Bucannon appears to have a “Green Dog” blitz on Marcedes Lewis — that is, whether he blitzes or plays coverage is determined by whether Lewis blocks or releases into coverage. Lewis initially blocks, as the Packers want to sell the run, but then releases into a route. Bucannon is almost fooled, but manages to get turned and into coverage on the tight end — getting away with a hold in the process.
Meanwhile, back behind the line of scrimmage, several Giants have a shot at getting the sack on Rodgers. Lorenzo Carter is the closest but gives up outside contain and can’t bring Rodgers down. Dexter Lawrence, Bethea, and Markus Golden are all in the backfield as well, but none are close enough to make a play on Rodgers before he is able to get the pass off.

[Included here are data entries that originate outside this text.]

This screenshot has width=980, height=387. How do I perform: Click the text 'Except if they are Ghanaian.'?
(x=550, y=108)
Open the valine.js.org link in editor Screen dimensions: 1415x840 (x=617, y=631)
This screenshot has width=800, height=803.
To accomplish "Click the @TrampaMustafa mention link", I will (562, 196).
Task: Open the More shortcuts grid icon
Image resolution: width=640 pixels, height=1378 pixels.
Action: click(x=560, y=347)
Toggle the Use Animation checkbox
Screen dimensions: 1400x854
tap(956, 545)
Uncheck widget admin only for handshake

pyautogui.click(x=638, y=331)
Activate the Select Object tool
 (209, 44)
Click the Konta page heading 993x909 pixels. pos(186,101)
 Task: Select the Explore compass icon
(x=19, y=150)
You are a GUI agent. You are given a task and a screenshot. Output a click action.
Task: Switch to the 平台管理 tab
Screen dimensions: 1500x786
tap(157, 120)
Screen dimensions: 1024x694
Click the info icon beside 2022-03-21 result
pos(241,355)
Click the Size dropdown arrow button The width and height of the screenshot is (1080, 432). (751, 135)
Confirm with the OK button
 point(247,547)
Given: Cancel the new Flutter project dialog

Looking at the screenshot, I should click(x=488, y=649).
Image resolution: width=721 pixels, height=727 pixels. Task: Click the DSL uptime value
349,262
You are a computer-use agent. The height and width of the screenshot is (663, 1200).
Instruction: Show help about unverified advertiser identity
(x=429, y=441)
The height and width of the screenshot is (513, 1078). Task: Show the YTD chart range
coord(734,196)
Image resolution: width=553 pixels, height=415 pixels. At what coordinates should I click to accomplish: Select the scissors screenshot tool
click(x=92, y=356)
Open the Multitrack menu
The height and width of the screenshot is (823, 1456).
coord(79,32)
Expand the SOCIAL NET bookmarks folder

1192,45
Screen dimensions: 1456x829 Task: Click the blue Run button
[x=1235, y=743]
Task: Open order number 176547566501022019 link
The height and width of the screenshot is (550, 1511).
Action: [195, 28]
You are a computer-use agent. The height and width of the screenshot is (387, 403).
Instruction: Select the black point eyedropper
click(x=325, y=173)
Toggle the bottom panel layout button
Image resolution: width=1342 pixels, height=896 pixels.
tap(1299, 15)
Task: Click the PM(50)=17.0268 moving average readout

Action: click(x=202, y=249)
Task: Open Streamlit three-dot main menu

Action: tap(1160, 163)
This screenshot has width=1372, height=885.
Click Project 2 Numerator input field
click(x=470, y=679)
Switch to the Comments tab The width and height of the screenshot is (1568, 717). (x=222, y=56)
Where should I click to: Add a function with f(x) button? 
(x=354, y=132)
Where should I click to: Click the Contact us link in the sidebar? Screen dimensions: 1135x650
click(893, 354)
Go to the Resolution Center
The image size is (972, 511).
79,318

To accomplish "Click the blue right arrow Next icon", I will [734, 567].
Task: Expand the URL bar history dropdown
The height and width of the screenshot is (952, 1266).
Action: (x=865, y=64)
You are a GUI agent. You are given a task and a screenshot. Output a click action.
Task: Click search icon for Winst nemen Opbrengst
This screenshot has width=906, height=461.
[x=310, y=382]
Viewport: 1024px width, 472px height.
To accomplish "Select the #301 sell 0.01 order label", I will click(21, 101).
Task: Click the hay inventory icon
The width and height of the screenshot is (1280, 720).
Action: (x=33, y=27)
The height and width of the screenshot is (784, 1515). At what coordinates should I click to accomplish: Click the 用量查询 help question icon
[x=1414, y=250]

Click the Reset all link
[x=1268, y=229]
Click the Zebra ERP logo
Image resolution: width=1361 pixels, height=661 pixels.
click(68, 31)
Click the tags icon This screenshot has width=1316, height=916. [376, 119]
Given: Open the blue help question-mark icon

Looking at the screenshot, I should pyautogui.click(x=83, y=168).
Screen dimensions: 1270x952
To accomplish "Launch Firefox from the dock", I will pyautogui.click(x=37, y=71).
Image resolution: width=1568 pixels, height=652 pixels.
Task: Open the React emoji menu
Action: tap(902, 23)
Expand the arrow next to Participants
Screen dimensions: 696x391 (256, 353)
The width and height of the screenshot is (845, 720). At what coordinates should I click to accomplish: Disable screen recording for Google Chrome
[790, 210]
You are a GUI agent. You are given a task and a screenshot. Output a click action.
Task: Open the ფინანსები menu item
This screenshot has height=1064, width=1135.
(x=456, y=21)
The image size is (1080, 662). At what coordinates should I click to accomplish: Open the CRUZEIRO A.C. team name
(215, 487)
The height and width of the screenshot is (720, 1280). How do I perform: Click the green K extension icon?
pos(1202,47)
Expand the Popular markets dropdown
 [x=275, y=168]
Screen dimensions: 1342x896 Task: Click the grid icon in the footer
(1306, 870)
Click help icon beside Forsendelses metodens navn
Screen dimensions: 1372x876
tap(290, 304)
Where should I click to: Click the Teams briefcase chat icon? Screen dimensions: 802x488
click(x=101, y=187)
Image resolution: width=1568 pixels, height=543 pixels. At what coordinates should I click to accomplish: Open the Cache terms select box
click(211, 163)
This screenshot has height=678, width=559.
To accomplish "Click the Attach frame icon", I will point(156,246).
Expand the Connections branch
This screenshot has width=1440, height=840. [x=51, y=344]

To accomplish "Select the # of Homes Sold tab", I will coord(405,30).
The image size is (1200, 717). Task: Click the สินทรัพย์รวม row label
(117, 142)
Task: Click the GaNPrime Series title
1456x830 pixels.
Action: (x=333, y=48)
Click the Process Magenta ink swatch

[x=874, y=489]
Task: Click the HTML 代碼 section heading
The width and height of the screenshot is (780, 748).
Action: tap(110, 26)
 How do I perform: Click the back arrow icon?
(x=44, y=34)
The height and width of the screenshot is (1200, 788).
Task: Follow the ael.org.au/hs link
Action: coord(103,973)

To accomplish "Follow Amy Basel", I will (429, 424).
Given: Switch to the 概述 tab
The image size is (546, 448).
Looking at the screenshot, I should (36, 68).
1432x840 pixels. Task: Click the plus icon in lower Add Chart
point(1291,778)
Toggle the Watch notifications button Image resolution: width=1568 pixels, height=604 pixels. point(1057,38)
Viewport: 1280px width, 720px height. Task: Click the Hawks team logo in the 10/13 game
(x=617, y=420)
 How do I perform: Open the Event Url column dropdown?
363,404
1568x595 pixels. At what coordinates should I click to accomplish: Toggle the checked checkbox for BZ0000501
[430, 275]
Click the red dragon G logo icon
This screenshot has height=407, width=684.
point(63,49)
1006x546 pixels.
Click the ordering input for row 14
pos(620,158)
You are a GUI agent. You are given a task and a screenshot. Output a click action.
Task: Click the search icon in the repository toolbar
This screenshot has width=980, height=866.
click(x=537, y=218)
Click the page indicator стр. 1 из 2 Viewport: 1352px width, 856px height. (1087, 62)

Unfortunately, Bucannon wasn’t able to stay in tight enough coverage and Rodgers puts the ball out in front of Lewis, where only the tight end can get to it. He makes the catch just over the goal line for the touchdown.
So, would letting Jackrabbit travel with Davante Adams have prevented some of the Packers’ touchdowns?
But also perhaps not.
The first touchdown to Adams was a very well schemed and well executed play. Given the coverage that was called, Jenkins wouldn’t have picked Adams up and the Packers did a great job of getting him lost in coverage.
It probably wouldn’t have mattered on Adams’ second touchdown either. Had Jenkins been on the opposite side of the field, he would have had Adams in zone coverage, but he would have had to pass him off to Bethea. Perhaps he would have had better awareness than Baker and been able to close and make a play on the ball. But even then, the conflict created by Haley carrying Lazard would have made that difficult even if Jenkins were there.
Was Jenkins right in that he should be allowed to travel with the best receiver? Maybe, but that might also make things more confusing for the rookies in the secondary. The inexperience of Baker, Ballentine, Beal, and Love give the Giants a tight line to walk in the secondary.
But at this point in the season, it might also be worth a try.